The Oresteia ends with a profound and very
emotionally charged hope that the community can move beyond such a personally
powerful emotional basis for justice and, with the sanction of the divine forces
of the world, establish a system based on group discussion, consensus, juries
(through what Athena calls persuasion)--in a word, can unite a conceptual,
reasonable understanding of justice with our most powerful feelings about it.
This work is, as Swinburne observed, one of the most optimistic visions of human
life ever written, for it celebrates a dream we have that human beings in their
communities can rule themselves justly, without recourse to blood vengeance,
satisfying mind and heart in the process.
At the same time, however, Aeschylus is no shallow
liberal thinker telling us to move beyond our brutal and unworkable traditions.
For he understands that we cannot by some sleight of hand remove the Furies from
our lives. They are ancient goddesses, eternally present. Hence, in the
conclusion of the play the Furies, traditional goddesses of vengeance, are
incorporated into the justice system, not excluded. And the powers they are
given are significant: no city can thrive without them. Symbolically, the
inclusion of the Furies in the final celebration, their new name (meaning “The
Kindly Ones”), and their agreement fuse in a great theatrical display elements
which were in open conflict only a few moments before.
It’s as if the final image of this play stresses for
us that in our justice we must strive to move beyond merely personal emotion
(the basis of personal revenge) towards some more reasonable group
deliberations, but in the new process we must not violate our personal feelings
or forget they have their role to play. If justice is to be a matter of
persuasion, it cannot violate the deepest feelings we have (and have always had)
about justice. If such violation takes place, the city will not thrive.

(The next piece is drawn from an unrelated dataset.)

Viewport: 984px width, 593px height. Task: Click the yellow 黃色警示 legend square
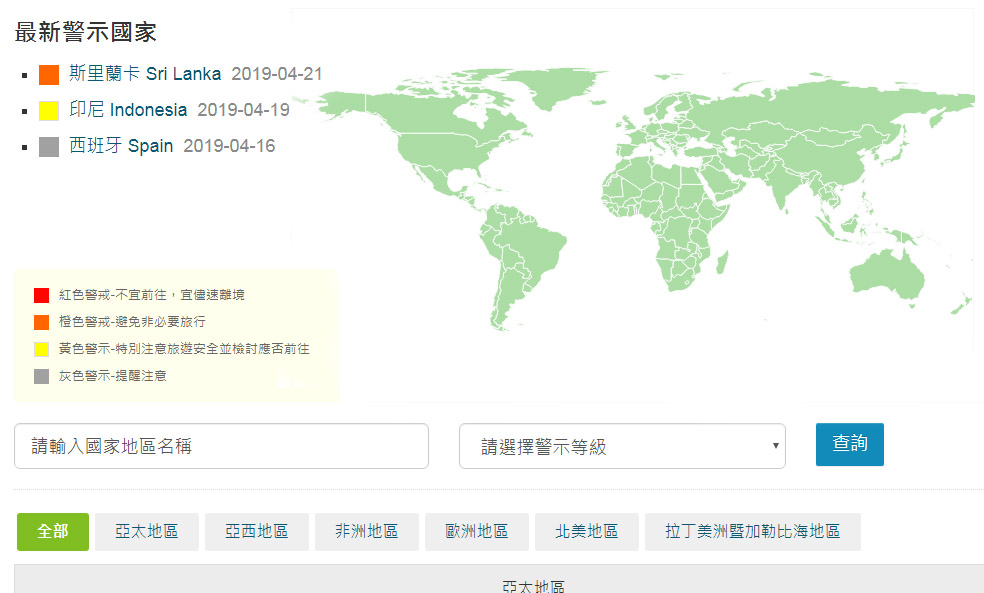click(x=41, y=349)
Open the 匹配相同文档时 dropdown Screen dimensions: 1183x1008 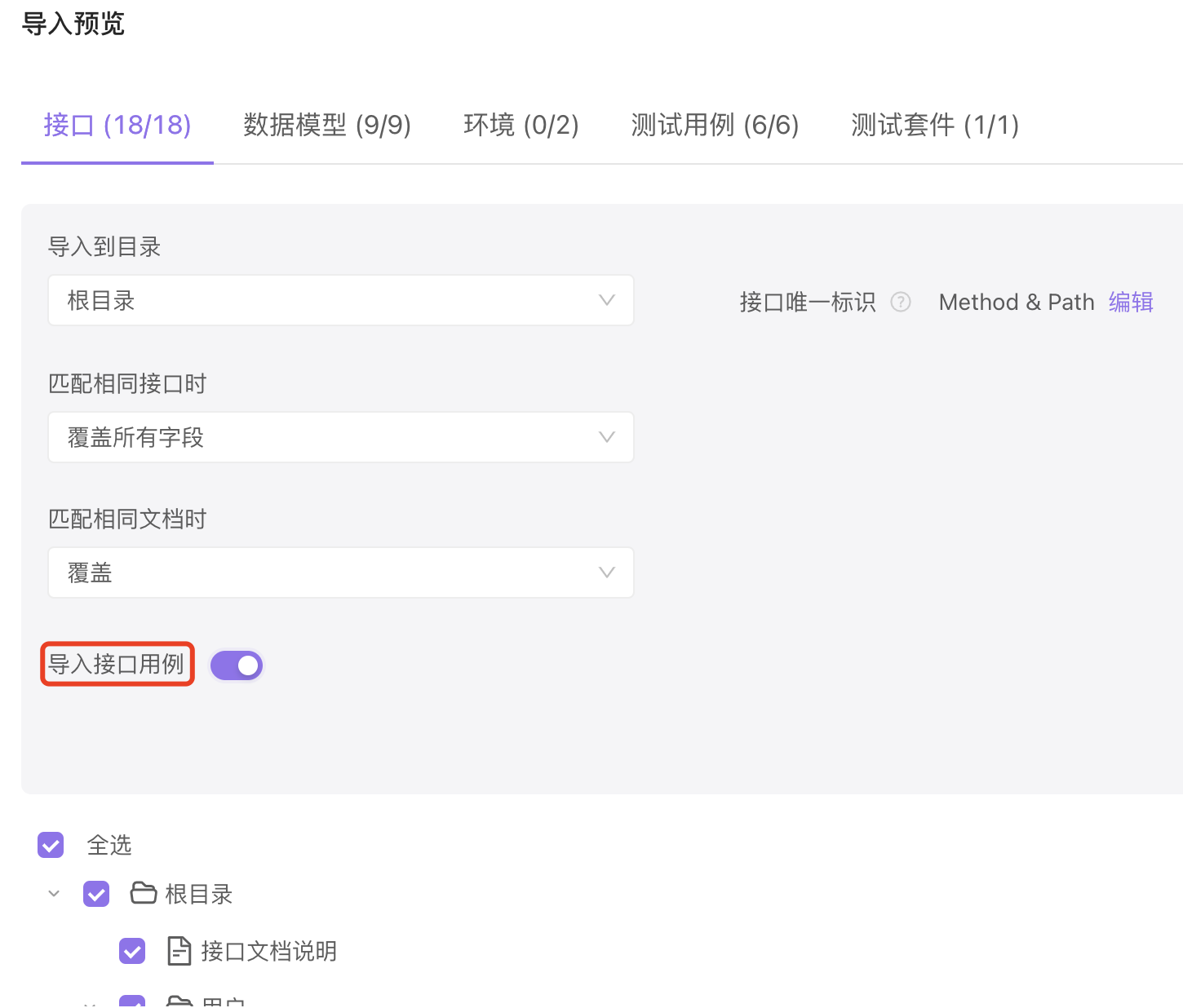[340, 573]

Every time I read the conclusion of this great
trilogy, I think of how we nowadays may well have lost touch with that great
insight: that justice is not just a matter of reasonable process and debate but
also a matter of feeling. For a city to thrive justice must not only be
reasonably done but must be felt to be done. Once our system starts to violate
our feelings for justice, our city does not thrive. The Furies will see to that.